Vimentin labelling. In the glomeruli, most and often all of the crescent cells were labelled (Figure 1G). Outside of the crescents, PECs along the Bowmans capsule, endocapillary cell, and podocytes that were still attached to the tuft expressed vimentin. Many interstitial cells were positive with vimentin.
Macrophagic epitope labelling. CD68-positive cells were distinctly fewer than CK-positive and CK-negative epithelial cells in cellular and fibrocellular crescents. Large round CD68-positive cells were observed in many tubular lumens and some glomerular urinary spaces. Numerous interstitial cells were labelled. The crescent type did not influence their percentage. However, on post-treatment vs pre-treatment biopsies, their number markedly diminished (P < 0.01).
Podocyte labelling. The three markers used (podocalyxin, synaptopodin and GLEPP-1) labelled no crescent cells. (Figure 1H).
CD3 labelling. Very few cells in crescents expressed CD3.

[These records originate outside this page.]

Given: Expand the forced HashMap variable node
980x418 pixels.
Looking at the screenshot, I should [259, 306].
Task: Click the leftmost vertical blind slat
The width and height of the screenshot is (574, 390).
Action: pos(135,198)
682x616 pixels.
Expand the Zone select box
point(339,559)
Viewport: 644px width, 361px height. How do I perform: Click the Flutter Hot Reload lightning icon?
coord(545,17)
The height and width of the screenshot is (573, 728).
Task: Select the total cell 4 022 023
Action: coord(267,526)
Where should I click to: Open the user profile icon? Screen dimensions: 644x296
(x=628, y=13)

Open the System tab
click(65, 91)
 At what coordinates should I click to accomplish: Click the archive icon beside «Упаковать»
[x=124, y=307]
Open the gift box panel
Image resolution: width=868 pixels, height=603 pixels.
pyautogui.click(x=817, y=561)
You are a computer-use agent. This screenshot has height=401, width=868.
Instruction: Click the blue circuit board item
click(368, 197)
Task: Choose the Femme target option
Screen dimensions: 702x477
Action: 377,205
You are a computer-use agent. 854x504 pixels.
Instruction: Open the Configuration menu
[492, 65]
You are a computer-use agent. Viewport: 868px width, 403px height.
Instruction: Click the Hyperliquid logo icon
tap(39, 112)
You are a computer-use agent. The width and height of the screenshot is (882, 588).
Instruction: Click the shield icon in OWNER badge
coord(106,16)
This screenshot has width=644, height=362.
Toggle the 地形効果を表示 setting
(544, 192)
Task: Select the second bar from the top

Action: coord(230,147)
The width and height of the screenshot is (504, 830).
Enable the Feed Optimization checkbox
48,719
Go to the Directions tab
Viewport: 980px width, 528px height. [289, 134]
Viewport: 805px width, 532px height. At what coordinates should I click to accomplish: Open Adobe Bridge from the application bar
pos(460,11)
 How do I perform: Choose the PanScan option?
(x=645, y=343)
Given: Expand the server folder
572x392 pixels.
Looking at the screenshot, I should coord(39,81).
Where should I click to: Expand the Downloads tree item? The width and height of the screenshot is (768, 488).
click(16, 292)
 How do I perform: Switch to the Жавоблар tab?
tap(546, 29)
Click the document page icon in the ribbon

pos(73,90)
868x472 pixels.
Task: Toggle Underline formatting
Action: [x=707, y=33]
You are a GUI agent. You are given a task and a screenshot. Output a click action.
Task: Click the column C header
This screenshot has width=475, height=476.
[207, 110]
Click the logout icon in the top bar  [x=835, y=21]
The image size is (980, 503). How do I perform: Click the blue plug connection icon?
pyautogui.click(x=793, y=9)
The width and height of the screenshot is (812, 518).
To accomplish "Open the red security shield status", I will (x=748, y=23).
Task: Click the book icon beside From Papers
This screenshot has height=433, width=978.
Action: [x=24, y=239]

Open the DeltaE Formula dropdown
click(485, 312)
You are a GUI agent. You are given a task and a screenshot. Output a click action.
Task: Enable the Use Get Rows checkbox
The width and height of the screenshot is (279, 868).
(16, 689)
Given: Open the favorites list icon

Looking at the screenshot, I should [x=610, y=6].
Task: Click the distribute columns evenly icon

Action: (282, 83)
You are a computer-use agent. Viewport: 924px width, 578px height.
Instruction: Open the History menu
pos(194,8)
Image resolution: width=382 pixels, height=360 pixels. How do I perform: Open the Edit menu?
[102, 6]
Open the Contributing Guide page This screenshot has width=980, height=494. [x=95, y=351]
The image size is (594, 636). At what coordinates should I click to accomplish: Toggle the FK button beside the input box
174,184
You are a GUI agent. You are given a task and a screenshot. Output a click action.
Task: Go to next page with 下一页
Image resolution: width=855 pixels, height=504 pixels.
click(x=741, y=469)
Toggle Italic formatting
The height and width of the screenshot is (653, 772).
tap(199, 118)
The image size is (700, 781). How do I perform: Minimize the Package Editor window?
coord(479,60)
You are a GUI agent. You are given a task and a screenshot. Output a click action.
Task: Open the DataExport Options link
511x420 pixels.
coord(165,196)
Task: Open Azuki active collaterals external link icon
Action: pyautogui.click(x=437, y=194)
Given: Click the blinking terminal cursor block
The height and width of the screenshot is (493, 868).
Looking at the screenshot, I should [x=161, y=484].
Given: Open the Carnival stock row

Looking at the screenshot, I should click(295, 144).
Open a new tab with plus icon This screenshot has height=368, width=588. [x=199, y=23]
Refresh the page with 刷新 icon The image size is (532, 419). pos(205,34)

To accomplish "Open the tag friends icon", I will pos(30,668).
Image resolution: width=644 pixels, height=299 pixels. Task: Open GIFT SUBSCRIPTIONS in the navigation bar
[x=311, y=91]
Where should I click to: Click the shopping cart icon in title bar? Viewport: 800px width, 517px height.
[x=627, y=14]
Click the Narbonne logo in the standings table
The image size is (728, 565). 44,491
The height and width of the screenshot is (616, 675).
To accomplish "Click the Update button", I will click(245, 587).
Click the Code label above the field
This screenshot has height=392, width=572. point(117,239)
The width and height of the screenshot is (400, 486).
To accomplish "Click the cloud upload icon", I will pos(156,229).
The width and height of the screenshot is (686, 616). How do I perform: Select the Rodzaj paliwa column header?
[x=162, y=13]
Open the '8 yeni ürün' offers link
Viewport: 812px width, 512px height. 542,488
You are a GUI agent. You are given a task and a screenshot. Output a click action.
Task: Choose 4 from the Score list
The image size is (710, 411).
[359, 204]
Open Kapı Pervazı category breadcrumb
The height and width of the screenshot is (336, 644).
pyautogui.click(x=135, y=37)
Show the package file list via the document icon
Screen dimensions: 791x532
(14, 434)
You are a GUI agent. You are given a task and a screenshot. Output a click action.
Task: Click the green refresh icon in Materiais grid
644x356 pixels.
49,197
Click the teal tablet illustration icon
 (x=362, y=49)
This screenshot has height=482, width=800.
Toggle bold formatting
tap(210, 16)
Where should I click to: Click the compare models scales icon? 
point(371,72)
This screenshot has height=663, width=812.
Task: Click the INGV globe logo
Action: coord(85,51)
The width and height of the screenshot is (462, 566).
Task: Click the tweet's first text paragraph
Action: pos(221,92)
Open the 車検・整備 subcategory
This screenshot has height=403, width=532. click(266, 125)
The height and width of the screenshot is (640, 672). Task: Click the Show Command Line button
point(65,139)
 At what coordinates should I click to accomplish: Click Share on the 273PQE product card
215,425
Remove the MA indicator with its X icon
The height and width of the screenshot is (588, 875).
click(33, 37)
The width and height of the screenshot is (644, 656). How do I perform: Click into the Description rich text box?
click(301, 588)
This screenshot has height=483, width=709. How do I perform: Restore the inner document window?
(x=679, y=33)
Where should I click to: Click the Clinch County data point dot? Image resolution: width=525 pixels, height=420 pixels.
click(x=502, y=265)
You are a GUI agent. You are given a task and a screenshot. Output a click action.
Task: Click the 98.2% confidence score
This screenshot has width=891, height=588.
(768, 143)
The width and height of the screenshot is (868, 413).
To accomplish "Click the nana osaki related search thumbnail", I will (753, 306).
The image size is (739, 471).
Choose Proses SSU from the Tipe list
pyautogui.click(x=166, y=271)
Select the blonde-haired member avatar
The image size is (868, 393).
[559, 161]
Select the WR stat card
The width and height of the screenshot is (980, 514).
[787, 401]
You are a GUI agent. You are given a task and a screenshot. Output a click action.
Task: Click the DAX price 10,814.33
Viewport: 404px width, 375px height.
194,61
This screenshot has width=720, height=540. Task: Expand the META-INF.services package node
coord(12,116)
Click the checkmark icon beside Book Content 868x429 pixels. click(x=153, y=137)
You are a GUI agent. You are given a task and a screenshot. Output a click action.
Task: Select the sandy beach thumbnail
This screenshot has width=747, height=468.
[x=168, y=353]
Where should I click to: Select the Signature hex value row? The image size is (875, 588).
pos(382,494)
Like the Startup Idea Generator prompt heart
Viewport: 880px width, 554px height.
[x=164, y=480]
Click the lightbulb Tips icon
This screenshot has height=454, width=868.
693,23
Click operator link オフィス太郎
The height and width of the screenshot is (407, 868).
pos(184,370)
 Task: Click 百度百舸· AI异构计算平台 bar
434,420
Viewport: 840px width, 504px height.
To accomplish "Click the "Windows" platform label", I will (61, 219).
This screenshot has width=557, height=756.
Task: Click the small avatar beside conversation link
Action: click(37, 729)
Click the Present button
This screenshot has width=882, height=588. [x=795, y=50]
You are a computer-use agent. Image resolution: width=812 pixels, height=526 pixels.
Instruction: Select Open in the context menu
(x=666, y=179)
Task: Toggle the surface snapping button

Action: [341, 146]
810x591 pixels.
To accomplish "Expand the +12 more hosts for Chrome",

Collagen labelling. Interstitial-type collagens, prominently type I, appeared in glomeruli from the fibrocellular stage of crescents and were strongly positive in fibrous crescents and in obsolescent glomeruli (Figure 1). Collagen IV labelling was observed mainly around epithelial crescent cells and was weak in the fibrous part of crescents made of spindle-shaped cells (Figure 1J). All collagen types were detected constantly in extracellular location without any cellular labelling.
HSP47 labelling. Many crescent cells strongly expressed HSP47 in all types of crescents on pre-treatment biopsies (Figure 1K). Although HSP47 labelling decreased on post- vs pre-treatment biopsies (P < 0.01 for overall comparison), it persisted (Figure 1L). Finally, it did not disappear and was still present in obsolescent glomeruli. Some tubular epithelial cells were labelled.
CKI p27 and p57. No cells in the crescents expressed p27 or p57, although most of the nuclei of the identifiable normal podocytes were marked (Figure 2A and B).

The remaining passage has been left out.